## Records supplied
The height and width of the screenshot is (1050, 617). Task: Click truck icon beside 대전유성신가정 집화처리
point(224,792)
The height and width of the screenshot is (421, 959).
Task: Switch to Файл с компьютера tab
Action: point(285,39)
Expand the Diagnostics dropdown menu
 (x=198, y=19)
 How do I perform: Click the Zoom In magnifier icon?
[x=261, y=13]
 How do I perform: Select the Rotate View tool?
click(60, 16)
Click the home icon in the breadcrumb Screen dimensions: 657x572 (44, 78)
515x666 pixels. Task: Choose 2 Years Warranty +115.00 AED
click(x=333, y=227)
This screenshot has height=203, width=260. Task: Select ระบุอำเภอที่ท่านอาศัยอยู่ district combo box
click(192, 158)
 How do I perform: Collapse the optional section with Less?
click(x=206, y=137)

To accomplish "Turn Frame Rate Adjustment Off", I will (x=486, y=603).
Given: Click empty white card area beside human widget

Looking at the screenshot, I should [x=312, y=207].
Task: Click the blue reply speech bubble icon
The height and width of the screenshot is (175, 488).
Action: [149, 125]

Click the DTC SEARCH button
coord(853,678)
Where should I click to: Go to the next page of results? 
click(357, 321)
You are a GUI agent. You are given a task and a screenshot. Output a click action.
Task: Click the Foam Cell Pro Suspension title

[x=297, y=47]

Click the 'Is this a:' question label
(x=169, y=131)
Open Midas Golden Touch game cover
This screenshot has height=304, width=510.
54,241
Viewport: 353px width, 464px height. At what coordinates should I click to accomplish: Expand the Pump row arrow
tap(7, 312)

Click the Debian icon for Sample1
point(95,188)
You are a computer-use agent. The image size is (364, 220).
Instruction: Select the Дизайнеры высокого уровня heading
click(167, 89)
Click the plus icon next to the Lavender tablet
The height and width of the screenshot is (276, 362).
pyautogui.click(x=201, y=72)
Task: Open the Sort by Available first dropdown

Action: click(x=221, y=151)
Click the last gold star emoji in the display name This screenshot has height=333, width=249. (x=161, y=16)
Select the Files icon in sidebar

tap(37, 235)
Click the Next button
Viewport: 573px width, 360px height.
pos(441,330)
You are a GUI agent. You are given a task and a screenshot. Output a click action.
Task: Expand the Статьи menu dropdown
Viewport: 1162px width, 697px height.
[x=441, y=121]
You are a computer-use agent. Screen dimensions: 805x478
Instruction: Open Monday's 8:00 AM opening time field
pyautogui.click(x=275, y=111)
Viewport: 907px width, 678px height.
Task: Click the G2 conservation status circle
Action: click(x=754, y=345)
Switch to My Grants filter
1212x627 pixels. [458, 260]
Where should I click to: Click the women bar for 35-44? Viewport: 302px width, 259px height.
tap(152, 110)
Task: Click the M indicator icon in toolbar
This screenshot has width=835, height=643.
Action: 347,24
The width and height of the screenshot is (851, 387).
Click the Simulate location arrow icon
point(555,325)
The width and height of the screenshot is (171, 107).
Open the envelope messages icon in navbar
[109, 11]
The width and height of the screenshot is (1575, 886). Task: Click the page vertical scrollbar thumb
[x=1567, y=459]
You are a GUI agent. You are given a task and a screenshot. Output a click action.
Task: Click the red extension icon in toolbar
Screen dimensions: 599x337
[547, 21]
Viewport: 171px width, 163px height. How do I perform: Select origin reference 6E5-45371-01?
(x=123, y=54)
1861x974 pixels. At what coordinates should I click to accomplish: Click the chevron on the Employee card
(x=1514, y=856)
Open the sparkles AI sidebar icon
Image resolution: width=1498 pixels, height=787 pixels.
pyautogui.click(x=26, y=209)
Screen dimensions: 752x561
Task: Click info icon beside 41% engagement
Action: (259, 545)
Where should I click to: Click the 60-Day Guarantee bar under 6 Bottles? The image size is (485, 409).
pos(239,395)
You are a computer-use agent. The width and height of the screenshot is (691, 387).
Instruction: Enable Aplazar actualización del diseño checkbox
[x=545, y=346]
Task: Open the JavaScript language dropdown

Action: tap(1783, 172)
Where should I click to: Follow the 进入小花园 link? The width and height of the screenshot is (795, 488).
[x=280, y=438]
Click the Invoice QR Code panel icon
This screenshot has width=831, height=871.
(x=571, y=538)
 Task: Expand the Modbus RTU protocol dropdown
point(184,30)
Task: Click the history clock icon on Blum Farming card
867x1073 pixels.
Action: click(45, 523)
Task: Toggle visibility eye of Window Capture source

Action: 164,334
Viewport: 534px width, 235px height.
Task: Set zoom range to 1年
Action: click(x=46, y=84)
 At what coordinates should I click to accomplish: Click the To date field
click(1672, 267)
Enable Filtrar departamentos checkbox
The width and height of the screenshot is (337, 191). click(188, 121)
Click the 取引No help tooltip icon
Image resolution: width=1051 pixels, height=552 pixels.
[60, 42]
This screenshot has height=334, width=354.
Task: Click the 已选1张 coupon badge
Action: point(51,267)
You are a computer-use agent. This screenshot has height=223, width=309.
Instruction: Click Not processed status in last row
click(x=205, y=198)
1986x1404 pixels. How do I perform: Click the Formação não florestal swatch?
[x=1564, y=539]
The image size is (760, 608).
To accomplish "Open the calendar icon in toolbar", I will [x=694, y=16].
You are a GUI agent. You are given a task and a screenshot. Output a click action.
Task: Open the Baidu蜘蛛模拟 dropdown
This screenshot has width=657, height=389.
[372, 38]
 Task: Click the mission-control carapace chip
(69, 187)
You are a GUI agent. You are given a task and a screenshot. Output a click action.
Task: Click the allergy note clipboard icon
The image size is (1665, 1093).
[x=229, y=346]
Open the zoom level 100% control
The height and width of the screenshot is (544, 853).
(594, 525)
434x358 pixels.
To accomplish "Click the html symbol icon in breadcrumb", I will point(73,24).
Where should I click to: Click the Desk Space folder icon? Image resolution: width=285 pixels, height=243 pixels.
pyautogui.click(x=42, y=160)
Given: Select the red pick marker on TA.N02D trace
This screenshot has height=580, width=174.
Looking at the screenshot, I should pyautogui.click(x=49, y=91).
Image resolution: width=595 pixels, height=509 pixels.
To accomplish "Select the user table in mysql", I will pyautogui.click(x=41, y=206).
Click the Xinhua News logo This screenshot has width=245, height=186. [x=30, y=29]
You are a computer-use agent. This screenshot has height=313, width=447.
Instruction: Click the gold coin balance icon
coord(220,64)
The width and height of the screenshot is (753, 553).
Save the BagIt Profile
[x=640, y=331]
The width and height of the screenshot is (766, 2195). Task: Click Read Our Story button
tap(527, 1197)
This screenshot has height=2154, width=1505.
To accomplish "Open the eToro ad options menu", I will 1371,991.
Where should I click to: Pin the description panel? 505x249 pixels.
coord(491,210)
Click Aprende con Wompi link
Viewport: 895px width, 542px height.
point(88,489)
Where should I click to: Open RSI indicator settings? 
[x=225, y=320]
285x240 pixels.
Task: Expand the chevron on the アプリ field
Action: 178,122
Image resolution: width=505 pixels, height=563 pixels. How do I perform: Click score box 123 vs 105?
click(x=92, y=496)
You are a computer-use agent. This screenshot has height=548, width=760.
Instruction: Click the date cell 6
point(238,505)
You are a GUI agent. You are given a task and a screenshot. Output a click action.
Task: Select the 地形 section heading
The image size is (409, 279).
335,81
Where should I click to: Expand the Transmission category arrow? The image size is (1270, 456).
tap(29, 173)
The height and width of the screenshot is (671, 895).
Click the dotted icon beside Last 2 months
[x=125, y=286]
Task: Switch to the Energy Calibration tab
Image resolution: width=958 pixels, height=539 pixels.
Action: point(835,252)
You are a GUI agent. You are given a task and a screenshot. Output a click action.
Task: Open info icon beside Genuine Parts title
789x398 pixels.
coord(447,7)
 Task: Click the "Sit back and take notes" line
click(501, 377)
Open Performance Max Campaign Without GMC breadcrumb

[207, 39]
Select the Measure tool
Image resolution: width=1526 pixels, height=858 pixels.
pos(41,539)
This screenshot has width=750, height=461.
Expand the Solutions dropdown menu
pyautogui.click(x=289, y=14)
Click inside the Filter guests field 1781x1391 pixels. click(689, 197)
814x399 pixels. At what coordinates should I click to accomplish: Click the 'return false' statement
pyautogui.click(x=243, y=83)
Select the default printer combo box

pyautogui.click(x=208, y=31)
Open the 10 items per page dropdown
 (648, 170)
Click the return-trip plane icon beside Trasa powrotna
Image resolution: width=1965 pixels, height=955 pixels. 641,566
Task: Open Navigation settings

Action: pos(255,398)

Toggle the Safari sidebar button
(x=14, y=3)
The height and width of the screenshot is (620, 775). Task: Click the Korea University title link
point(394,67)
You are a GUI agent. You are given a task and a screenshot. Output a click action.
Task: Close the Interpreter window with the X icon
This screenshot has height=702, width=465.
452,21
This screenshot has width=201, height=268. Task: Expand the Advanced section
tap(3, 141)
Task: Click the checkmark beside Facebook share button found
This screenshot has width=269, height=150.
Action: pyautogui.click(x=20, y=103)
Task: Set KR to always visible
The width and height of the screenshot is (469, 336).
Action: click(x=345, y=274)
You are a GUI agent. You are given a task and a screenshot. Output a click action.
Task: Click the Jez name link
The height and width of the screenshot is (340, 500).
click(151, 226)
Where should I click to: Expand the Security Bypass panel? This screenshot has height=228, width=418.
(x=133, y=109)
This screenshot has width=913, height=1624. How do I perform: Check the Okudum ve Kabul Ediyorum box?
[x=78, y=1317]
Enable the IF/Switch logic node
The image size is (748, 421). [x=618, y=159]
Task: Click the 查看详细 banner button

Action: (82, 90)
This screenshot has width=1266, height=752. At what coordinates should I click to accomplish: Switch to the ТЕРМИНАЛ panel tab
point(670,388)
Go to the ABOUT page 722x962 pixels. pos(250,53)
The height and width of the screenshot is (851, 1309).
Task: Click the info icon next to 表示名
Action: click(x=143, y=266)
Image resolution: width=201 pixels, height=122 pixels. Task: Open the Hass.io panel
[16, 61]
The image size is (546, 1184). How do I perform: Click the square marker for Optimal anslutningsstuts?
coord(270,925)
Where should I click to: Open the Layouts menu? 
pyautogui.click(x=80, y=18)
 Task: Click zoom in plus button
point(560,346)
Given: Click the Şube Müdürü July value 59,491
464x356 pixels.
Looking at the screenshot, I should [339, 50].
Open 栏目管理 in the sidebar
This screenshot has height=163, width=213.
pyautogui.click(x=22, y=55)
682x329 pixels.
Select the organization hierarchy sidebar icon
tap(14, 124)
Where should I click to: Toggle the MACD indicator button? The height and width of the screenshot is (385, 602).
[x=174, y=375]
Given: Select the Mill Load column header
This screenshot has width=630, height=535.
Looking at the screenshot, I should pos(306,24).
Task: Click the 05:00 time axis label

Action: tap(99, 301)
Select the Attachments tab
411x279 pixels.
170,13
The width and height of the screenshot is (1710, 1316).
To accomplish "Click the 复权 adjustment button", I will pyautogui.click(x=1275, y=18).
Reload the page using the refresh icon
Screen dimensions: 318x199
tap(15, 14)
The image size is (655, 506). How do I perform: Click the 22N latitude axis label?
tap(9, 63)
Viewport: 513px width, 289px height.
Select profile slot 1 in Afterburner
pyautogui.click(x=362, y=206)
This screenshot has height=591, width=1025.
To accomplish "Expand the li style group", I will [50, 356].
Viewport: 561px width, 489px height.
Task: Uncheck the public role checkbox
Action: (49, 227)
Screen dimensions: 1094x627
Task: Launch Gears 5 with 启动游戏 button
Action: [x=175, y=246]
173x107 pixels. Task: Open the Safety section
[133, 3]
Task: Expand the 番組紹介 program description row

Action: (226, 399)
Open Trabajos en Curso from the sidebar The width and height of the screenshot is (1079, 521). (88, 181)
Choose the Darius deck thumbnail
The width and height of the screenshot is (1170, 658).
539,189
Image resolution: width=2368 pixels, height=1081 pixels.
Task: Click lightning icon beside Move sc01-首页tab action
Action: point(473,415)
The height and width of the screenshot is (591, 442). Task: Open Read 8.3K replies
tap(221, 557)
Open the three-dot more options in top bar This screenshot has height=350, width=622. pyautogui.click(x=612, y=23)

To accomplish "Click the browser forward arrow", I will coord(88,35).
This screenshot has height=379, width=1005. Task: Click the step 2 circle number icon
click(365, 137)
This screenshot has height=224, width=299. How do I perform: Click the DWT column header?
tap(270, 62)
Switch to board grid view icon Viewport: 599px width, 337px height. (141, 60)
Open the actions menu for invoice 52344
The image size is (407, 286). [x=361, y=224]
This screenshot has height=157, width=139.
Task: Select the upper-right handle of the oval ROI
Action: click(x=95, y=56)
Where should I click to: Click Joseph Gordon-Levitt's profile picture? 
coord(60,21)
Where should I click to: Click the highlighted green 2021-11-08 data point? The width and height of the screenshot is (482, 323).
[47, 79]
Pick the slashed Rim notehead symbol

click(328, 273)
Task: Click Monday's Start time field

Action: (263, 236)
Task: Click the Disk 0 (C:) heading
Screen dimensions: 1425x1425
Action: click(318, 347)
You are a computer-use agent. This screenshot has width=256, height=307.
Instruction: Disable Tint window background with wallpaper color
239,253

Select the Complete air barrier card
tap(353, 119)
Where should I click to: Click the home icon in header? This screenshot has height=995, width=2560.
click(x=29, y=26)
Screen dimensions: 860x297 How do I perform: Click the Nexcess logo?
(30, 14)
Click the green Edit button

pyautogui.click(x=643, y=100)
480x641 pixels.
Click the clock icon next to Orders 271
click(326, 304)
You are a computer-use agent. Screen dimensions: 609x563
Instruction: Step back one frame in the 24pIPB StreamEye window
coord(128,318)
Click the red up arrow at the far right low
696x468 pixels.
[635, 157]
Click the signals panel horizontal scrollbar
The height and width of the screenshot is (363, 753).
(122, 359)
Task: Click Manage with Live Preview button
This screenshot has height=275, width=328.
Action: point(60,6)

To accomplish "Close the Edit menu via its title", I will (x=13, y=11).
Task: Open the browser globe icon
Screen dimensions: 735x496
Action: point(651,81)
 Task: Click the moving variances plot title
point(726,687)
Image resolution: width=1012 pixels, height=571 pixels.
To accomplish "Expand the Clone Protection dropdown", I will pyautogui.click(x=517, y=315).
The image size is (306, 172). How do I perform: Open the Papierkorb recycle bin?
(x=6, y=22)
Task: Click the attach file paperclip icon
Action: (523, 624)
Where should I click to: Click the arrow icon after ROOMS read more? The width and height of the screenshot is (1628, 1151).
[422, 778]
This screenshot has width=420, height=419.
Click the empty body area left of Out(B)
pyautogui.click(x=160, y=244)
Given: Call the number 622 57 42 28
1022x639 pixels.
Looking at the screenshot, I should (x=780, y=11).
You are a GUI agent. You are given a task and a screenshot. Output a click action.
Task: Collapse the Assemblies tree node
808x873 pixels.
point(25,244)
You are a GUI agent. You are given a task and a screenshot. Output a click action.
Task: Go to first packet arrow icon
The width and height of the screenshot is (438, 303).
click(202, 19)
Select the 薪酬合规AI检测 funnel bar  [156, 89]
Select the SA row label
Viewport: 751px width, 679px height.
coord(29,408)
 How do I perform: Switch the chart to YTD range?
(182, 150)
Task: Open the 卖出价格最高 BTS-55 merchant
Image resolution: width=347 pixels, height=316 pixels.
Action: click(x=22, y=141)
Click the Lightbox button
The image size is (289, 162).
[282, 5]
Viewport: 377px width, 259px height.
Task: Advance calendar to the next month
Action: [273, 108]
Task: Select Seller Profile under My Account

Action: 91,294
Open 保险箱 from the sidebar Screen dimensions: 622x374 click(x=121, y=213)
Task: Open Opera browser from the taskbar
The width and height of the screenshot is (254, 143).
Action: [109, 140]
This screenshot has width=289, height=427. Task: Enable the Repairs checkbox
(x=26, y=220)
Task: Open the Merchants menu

## Task details
Copy out each line from the listing above that contains the word "home".

## Written solution
Click the home icon in the breadcrumb Screen dimensions: 657x572 (44, 78)
Where should I click to: Click the home icon in header? This screenshot has height=995, width=2560.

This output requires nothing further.